This is IN THE NEWS in VOA Special English.
American lawmakers agreed this week on an economic recovery plan. Negotiators got it below seven hundred ninety billion dollars. They cut tens of billions from versions in the Senate and the House of Representatives. The compromise measure needed final passage in Congress for President Barack Obama to get his wish to have it by Monday to sign into law.
About thirty-five percent of the rescue plan is tax cuts for individuals and businesses. Sixty-five percent is government spending. That includes more than fifty billion dollars in aid to states. And it includes money for roads and bridge projects as well as investments in health care, education and energy. The plan also calls for expanded aid for people without jobs or health insurance.
The economic recovery plan is the largest since President Franklin Roosevelt's New Deal during the Great Depression in the nineteen thirties.
Republicans continued to criticize Democrats for not including more tax cuts. They say the plan contains wasteful spending that will do little to create jobs and will leave mountains of debt for future generations.
The Senate passed its version this week with just three Republican votes. There was no Republican support in the House, even for the final bill approved Friday.
On Thursday, President Obama said his plan will save or create more than three and a half million jobs over the next two years. To what extent that goal will be met is not clear. But that is the number of jobs lost since the recession began in December of two thousand seven. Unemployment has reached seven and six-tenths percent, the highest rate since nineteen ninety-two.
The president spoke in Illinois to workers at Caterpillar. The maker of earth moving equipment recently announced twenty-two thousand job cuts.
The president told the workers that the head of the company said the stimulus plan could save some of those jobs. Chief executive Jim Owens later told reporters, however, that even more jobs may go.

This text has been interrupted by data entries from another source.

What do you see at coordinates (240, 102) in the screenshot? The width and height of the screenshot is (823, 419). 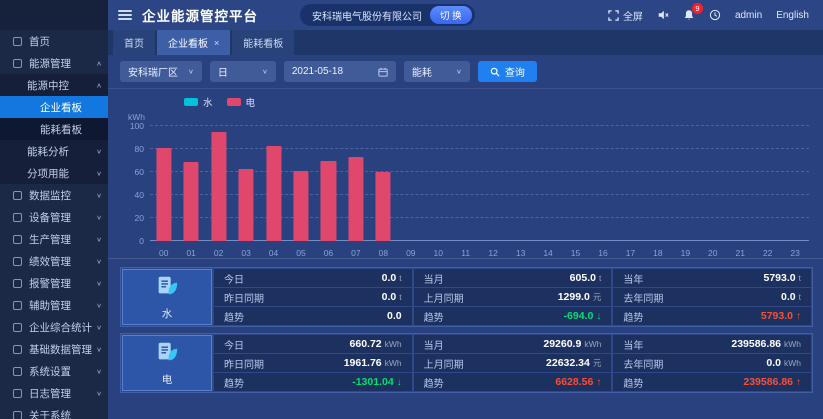 I see `legend-item-电: 电` at bounding box center [240, 102].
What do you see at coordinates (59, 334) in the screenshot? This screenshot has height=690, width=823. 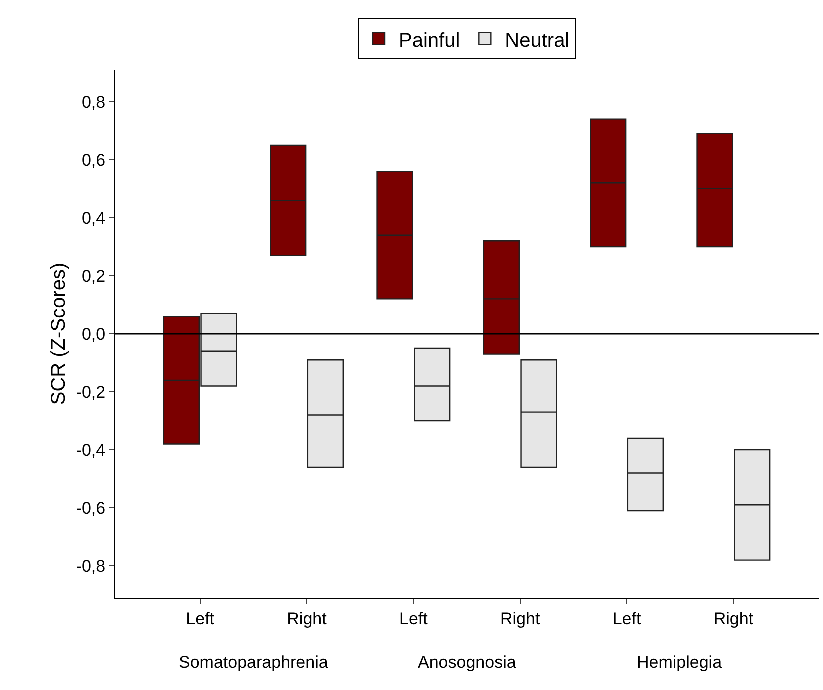 I see `y-axis-title: SCR (Z-Scores)` at bounding box center [59, 334].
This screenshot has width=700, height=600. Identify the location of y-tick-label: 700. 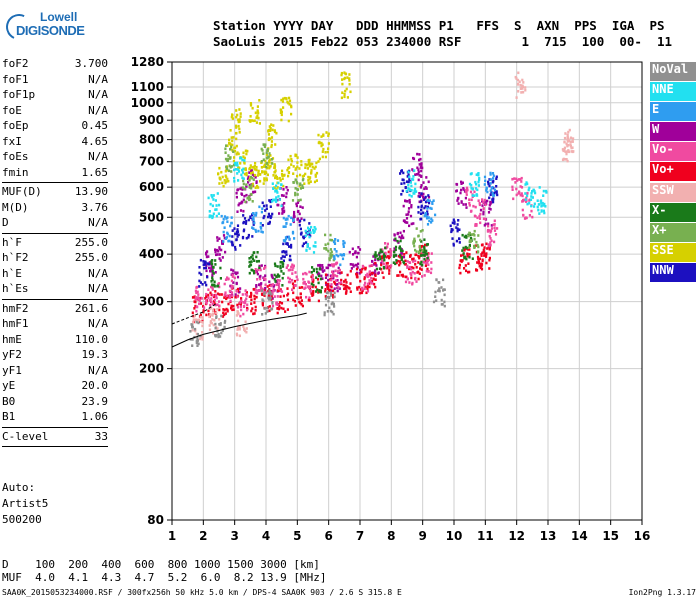
(152, 162).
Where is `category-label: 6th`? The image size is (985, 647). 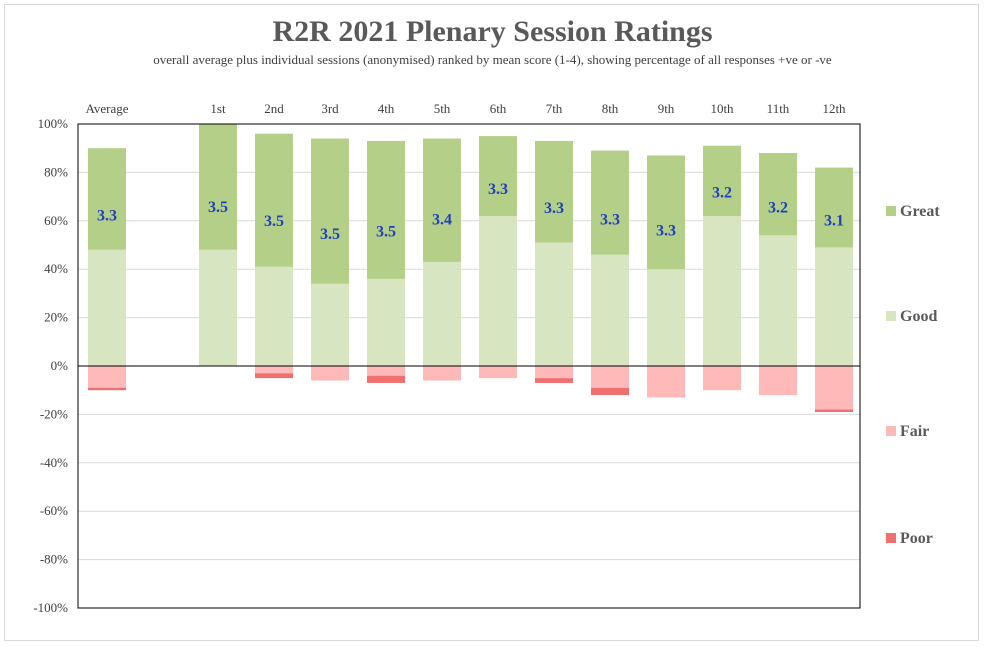 category-label: 6th is located at coordinates (498, 108).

President Obama returned to his home state of Illinois to celebrate the two hundredth birthday of President Abraham Lincoln. But while he was away from Washington, his nominee for secretary of commerce announced that he was withdrawing.
The president nominated Judd Gregg, a senator from New Hampshire, last week to be the third Republican in his cabinet. But Senator Gregg said he had differences with the Democratic administration on policy issues including the stimulus plan.
An earlier choice for commerce secretary, New Mexico Governor Bill Richardson, withdrew because of a legal investigation. Two other Obama nominees withdrew over tax issues.
White House press secretary Robert Gibbs said it became clear that Senator Gregg was not going to support some of the president's economic aims. He said the senator offered his name for the job and "We regret that he has had a change of heart."